Just to reiterate my points discussed in the community sync here:
the more I think about it the more I agree the OAuth endpoint
*should be removed from the REST spec*. Even though the endpoint is
optional, and even if we do not care about the security concerns, it
still provides users an impression that the endpoint "should" be
implemented, or "is the preferred authentication mechanism". And as
we have found out, the server capability proposal does not cover
this case since this is the first endpoint to hit before the
GetConfig endpoint.
As Ryan said, if we want to do that we need an alternative plan. I
don't have anything concrete, but here is my line of thought:
1. remove OAuth2 endpoint from the "REST OpenAPI spec"
2. create a client-side interface (in each language) that different
authentication mechanisms can be plugged in to talk to the REST catalog
3. refactor and make OAuth2 an implementation of that interface. I
can also help with doing the same for AWS Sigv4, and the community
can further support some additional ones like Kerberos, SAML, Google
SSO, etc. based on the individual use cases.
4. turn 2 + 3 into a "REST catalog authentication spec" that
documents about all the supported authentication mechanisms and
their defaults. For OAuth2, the default is to have the auth server
at the same endpoint as the resource server for backwards
compatibility, but that is a configurable property, and we could
recommend not to do that based on security concerns.
Best,
Jack Ye
On Wed, May 29, 2024 at 10:28 AM Steven Wu <stevenz...@gmail.com> wrote:
Wondering if the auth endpoints can be separated out to a
separate OpenAPI spec file. Then we still have some reference
for interactions with auth server and make it clear it is not
required as part of the REST catalog server. In most enterprise
environments, auth server is likely a separate server.
On Tue, May 28, 2024 at 1:25 PM Alex Dutra
<alex.du...@dremio.com.invalid> wrote:
Hi,
On point 4, isn't that possible today, Can't that be
achieved with the current token exchange approach, and
the internal implementation of the endpoint?
Unfortunately, no.

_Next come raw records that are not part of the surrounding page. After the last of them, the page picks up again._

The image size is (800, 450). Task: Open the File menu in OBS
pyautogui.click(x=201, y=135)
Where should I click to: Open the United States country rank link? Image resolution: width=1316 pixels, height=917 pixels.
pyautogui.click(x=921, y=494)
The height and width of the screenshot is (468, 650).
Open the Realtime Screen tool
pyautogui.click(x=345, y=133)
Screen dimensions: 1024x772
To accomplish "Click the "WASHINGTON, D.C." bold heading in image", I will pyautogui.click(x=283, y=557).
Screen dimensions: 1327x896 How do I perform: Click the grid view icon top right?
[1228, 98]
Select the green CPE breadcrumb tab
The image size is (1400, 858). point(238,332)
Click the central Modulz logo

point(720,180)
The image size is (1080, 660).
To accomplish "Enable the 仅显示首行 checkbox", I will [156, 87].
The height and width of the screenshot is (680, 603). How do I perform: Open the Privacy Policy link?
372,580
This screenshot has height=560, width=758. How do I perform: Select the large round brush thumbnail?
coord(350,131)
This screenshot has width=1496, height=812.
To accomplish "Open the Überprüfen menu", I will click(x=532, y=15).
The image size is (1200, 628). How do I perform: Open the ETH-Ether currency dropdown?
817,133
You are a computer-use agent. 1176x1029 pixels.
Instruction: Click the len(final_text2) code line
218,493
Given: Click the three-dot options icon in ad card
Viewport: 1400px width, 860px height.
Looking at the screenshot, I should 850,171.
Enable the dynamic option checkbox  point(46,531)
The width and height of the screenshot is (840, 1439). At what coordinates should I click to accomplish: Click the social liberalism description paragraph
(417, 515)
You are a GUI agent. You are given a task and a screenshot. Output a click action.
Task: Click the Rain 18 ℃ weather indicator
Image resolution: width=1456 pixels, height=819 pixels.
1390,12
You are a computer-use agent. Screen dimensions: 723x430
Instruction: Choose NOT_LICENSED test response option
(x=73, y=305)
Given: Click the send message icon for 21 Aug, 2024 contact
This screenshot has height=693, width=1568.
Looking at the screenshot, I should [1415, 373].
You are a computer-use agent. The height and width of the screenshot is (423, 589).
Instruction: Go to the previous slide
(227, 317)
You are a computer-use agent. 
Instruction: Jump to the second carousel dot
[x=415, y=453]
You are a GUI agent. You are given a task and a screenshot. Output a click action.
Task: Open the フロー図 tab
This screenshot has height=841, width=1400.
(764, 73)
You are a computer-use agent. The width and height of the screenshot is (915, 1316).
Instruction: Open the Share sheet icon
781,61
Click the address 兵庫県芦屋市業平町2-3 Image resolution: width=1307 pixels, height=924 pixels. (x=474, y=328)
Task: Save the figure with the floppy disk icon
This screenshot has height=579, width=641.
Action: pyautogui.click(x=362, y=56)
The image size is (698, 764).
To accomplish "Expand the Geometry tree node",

Token exchange is not widely adopted yet:
for example, Keycloak has only partial support for it, and
Authelia, or Authentik, have no support for it at all.
This, and a few other technical issues with the current
internals of the REST client, makes it nearly impossible to
achieve a good integration of Iceberg REST with the majority
of popular OSS authorization servers.
I am planning to start another email thread to discuss these
practicalities, but let's first reach consensus on the
broader security issues voiced here, before we tackle the
details.
Thanks,
Alex Dutra
On Tue, May 28, 2024 at 8:41 PM Amogh Jahagirdar
<am...@tabular.io> wrote:
I disagree with removing "/v1/oauth/tokens" and I think
I also disagree with the premise that implementing that
endpoint is required, but I can understand how that's
not clear in the spec. I think we can address the
required vs non-required discussion with the
capabilities PR.
<https://github.com/apache/iceberg/pull/9940>
It seems like another part of what's driving this
discussion is some concern around how do we enforce REST
catalog implementations which do implement this endpoint
to make sure that the implementation is secure (for
example to avoid the MITM example that was brought up).
This is ultimately a runtime detail. To me it seems like
if we make it clear that such an endpoint should be
implemented respecting OAuth2 standards, and we know
that OAuth2 compliance requires avoiding that MITM
situation, then runtime implementations should just
follow the spec there
>3. Enable flexibility for Iceberg REST servers to opt
for other
authorization mechanisms than OAuth 2.0.
>4. Enable REST servers to opt for integrating with any
standard OAuth2 /
OIDC provider (e.g. Okta, Keycloak, Authelia).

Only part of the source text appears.